[Dataset items]
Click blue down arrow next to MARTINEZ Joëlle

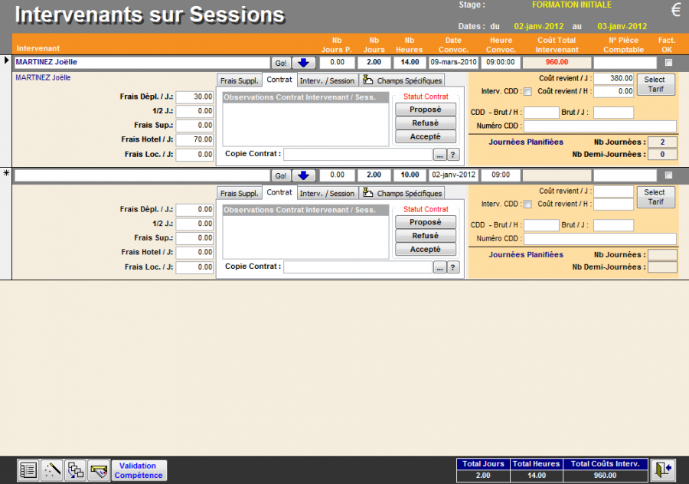[303, 63]
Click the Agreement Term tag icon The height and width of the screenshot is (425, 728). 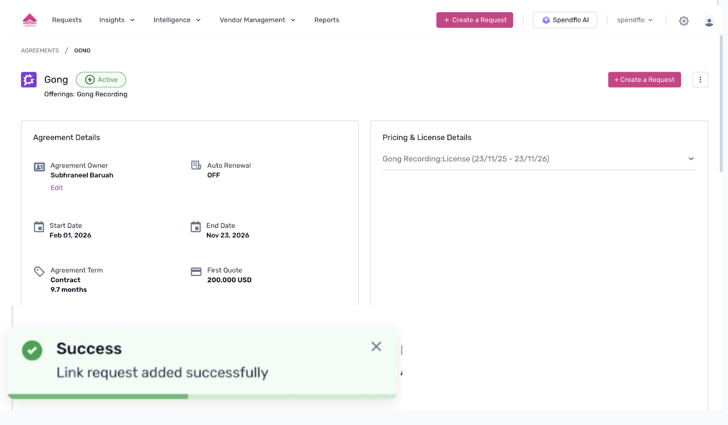click(x=39, y=272)
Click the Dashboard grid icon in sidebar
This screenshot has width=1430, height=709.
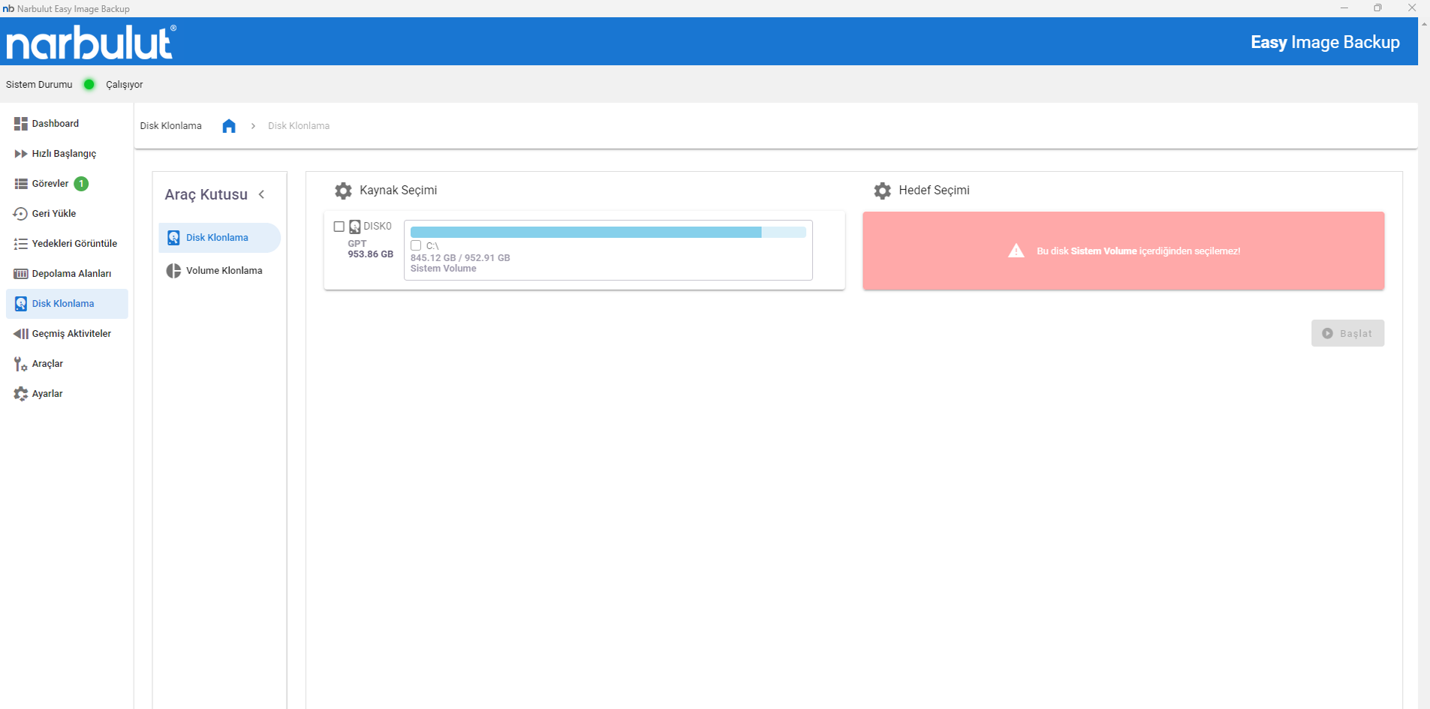20,124
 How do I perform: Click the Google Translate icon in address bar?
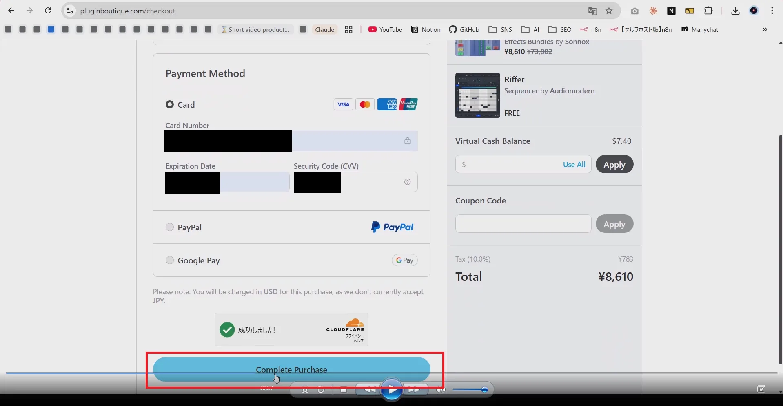(x=592, y=11)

• _Your task_:
Copy the lines starting at the line that contains "Click the Dashboard grid icon in sidebar" and running to the final line of the entries, inclusive; omit all pictures.

• _Result of this task_:
Click the Dashboard grid icon in sidebar
This screenshot has width=1430, height=709.
20,124
 How do I perform: Click the Google Translate icon in address bar?
(x=592, y=11)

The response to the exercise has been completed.